▶ [TASK INSTRUCTIONS]
a: Decide whether each statement below agrees with the blog post on eastern German labor shortages. For each, answer yes or no and quote the words of the post that decide it.
(i) In the third quarter of 2010, open positions throughout Germany were 19 percent higher than in the same period of the previous year.
(ii) Unemployment in the district around Eisfeld is well above the average in the West.
(iii) Burkart Lutz expects average wages to decline.
b: Translate this sentence from the blog post on eastern German labor shortages into Spanish: "Additional job training and costly qualification measures are a stopgap solution at best."

▶ [PROVIDED TEXT]

Thursday, November 18, 2010

The Spiegel on East German workforce shortages

I thought our readers might be interested in the Spiegel International article "Eastern Germany Confronts Skilled Labor Shortage". Finally, the low fertility rates and mass emigration are starting to bite.

The eastern states are ahead of the rest of the country in at least one respect: From Rügen in the north to Plauen in the south, the lack of skilled workers that western states will not fully experience until about 10 years from now has already become reality.

In the third quarter of 2010, the number of open positions throughout Germany grew to 986,000, a 19 percent increase over the same period last year, and the trend will only intensify in 2011. Although some three million people are also registered as unemployed, this doesn't solve the problem.

Labor market experts use the term "mismatch" to describe a situation in which an unemployed person is not offered any of the unfilled positions on the market. Either the job seeker has the wrong qualifications or none at all, is too old, is insufficiently mobile or is unsuitable for other reasons. Additional job training and costly qualification measures are a stopgap solution at best.

[. . .]

The microcosm of southern Thuringia offers a telling example of what has become symptomatic for parts of the east, particularly along the former border between East and West Germany and the booming regions surrounding the cities of Dresden, Jena and Potsdam. In the district around Eisfeld, not far from the border of Bavaria, for example, the number of open positions was 48.8 percent higher in October 2010 than it was in October of 2009. Unemployment there is 6.7 percent, which is about the same as the average in the West. There are already about 16,000 commuters who drive to work every day from the West to the East.

[. . .]

For employees, the initial consequences are not unpleasant. On the whole, wages will increase and the income gap between the East and the West will narrow. This is what the Dresden branch of the Ifo Institute for Economic Research expects, and so do others. "Wages will explode, especially for new hires," says industrial sociologist Burkart Lutz, adding that there will be a "substantial increase in average wages." At the same time, however, the lack of skilled workers creates "a substantial potential for crisis," especially for companies in eastern Germany, says Lutz. In the worst case, the region could be in for "another wave of deindustrialization."

Go, read.


CB said...

Me having moved from the west to Jena not long ago, I notice that there is some sort of new spirit in the East. The article is right with the unemployment coming down really quickly, in southern Thuringia a county even reached the 5% mark.

▶ [RECORDS]
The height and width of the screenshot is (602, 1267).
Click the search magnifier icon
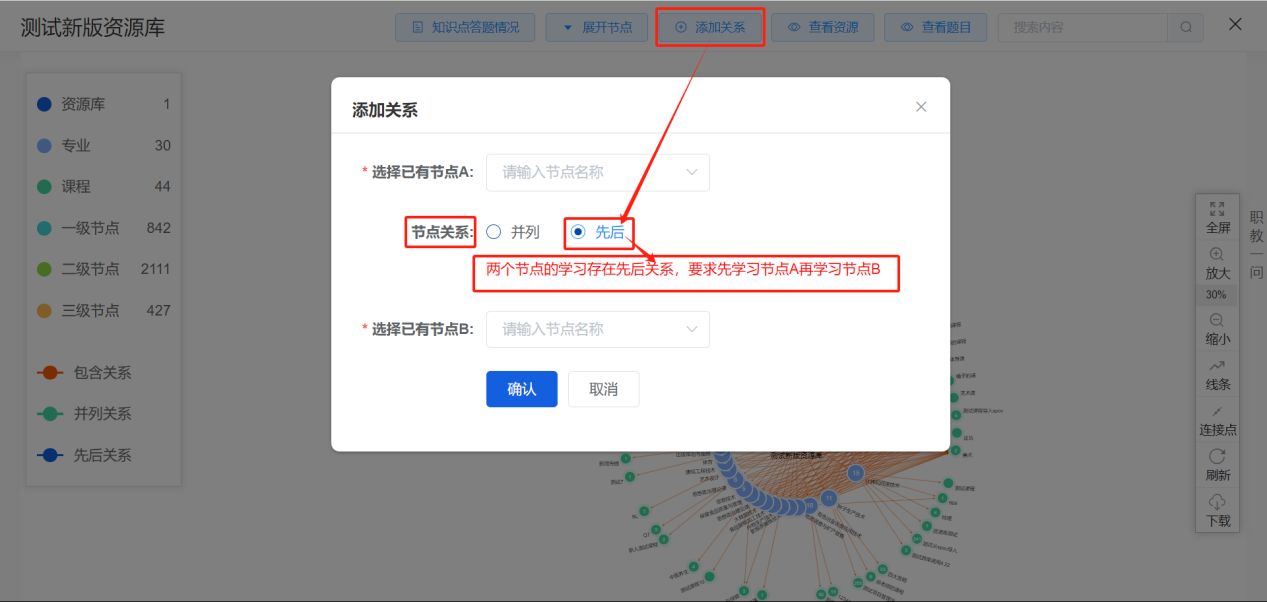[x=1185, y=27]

...

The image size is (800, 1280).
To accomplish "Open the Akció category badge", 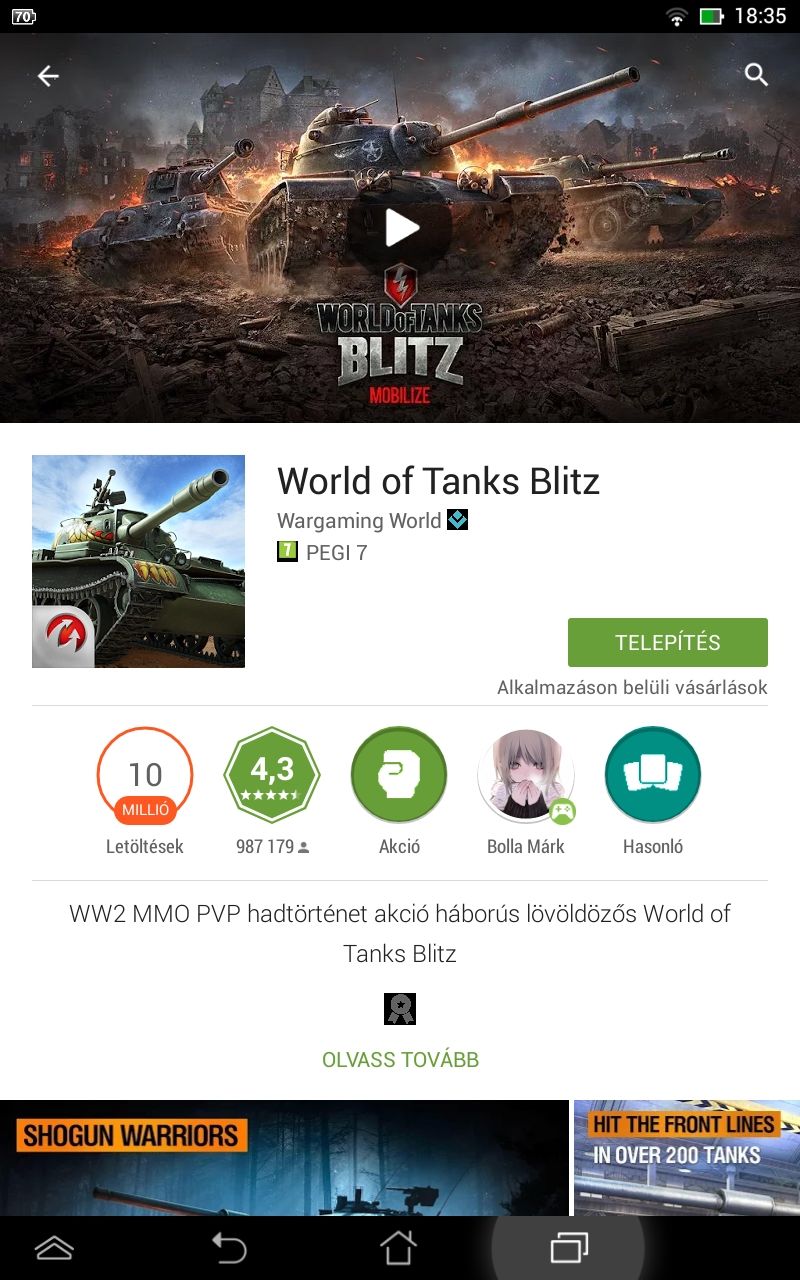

...

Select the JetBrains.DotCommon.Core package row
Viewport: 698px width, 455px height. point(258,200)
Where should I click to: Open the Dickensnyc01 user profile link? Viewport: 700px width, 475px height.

▶ [RESULTS FOR EACH TASK]
a:
(i) Yes: "a 19 percent increase over the same period last year"
(ii) No: "Unemployment there is 6.7 percent, which is about the same as the average in the West."
(iii) No: "substantial increase in average wages"

b: La formación laboral adicional y las costosas medidas de cualificación son, en el mejor de los casos, una solución provisional.